McMahon’s fingerprints were all over Raw, from his “in case of emergency, deploy Brock” ethos to the scattered, hastily rewritten nature of the show itself. Many character motivations, after months-long chases, were abandoned or ignored. Everything felt like it had been thrown together on the fly, because it was.

This is a big deal. WWE had spent the last nine months rebuilding goodwill following McMahon’s departure — a retirement that came on the heels of disclosing a years-long pattern of sexual misconduct in the workplace and more than $17 million in costs related to covering up, then investigating, said conduct. Levesque’s role as the head of creative (i.e. the guy who approves all the matches, promos, etc.) wasn’t just stepping into a void. It brought new energy and compelling storytelling to a company whose production had been uneven in recent years.

McMahon’s return threatens to undo all that. It also sends a distinct message about how the new ownership views his past behavior: it sees McMahon as an asset despite all his liabilities. We know Endeavor doesn’t care about the behavior of the rich guys who lead its combat sport cash cows. Just earlier this year, it turned a blind eye to Dana White striking his wife.

McMahon told CNBC Monday that he’d “owned up” to his mistakes and moved on, even if that meant no real consequences after a pattern of sexual misconduct with subordinates. Those “mistakes” eventually led him to sell his business for more than $9 billion and then regain control over the company just as he had before retirement. There’s a lesson here, and it’s not a tale of accountability.

This doesn’t just impact corporate workers. Rising talent and mid-card staples were given the opportunity to flourish over the previous nine months. But with just one night back at the stick and a handful of rewrites, McMahon reportedly undid that progress and listed back toward his preference of established stars and a trusted, if stale, formula.

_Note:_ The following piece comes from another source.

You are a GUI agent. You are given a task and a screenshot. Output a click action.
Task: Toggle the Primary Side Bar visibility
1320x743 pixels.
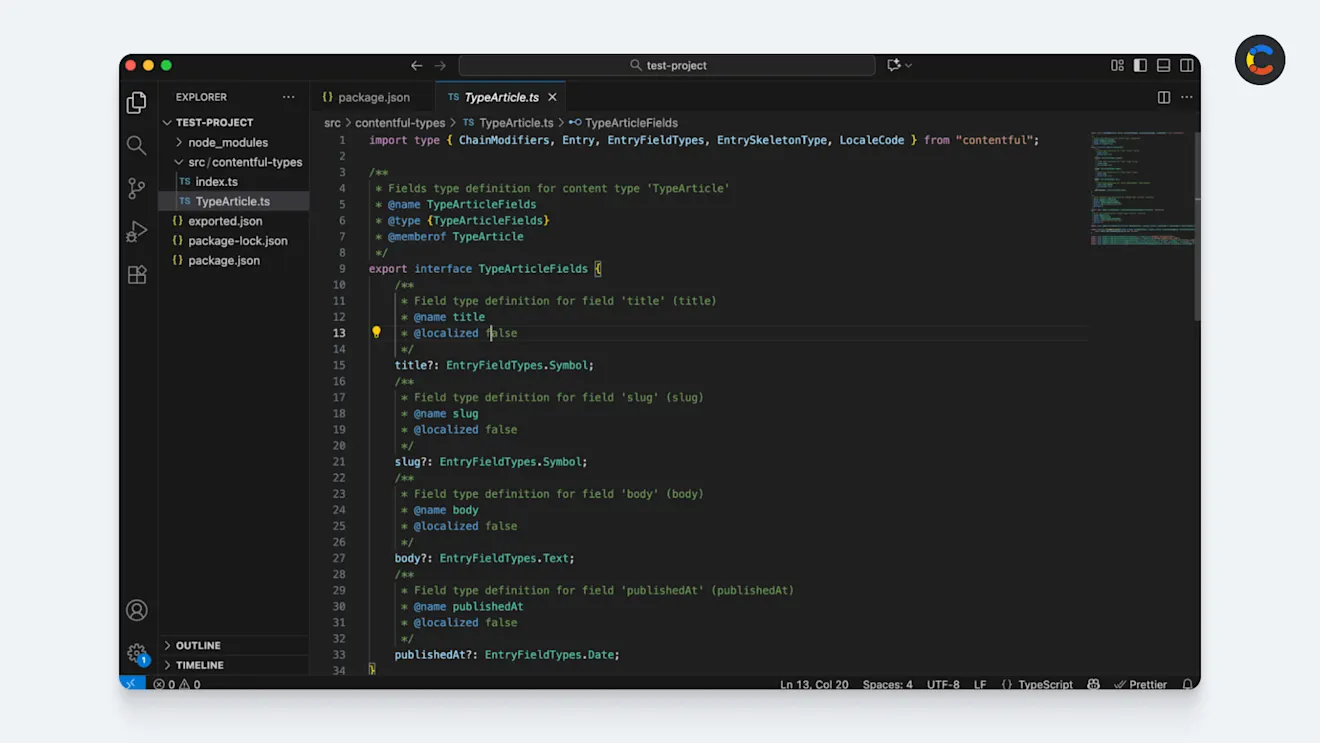click(1140, 64)
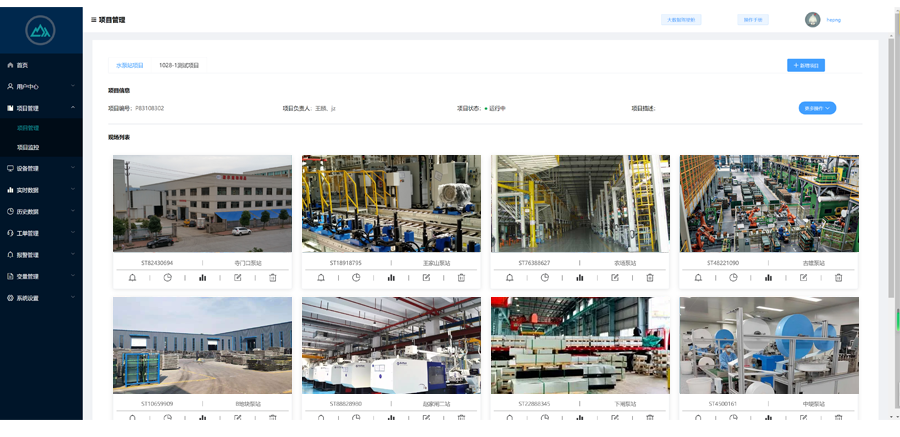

Per Fightful’s Sean Ross Sapp, some wrestlers backstage were “very frustrated” at the prospect of going backward and erasing all the momentum the previous eight months had built. WWE took steps to separate itself from a rising tide of wrestling, standing tall above rivals like AEW, New Japan Pro Wrestling and Impact. McMahon’s return threatens to sink Raw, Smackdown and the rest of the company’s programming back into the same loop it had been stuck in throughout the bulk of the last decade.

It’s still entirely too early to figure out what the end result will be. Levesque remains in charge of the creative side of things, though McMahon reportedly has final say over what makes it to broadcast. WWE has momentum after a strong Wrestlemania 39 — albeit one that started better than it finished.

But Endeavor’s purchase and McMahon’s return suggests years of predatory behavior can be hand-waved away, effectively telling women employees they’re taking a man, who has made his living talking and hyping up the thoroughly unbelievable, at his word. Or that his behavior simply does not matter. Indiscretions past or future have no consequence other than money, something McMahon now has more than ever of after selling the company he grew into pro wrestling shorthand for billions of dollars.

This hard reset is a signal anything in the WWE can be undone, including whatever workplace misconduct might arise. It also covers nine months of progress and fresh storylines if the first Raw after Wrestlemania is any indication. Morale is reportedly low among WWE employees after McMahon’s return to the helm. It’s easy to understand why.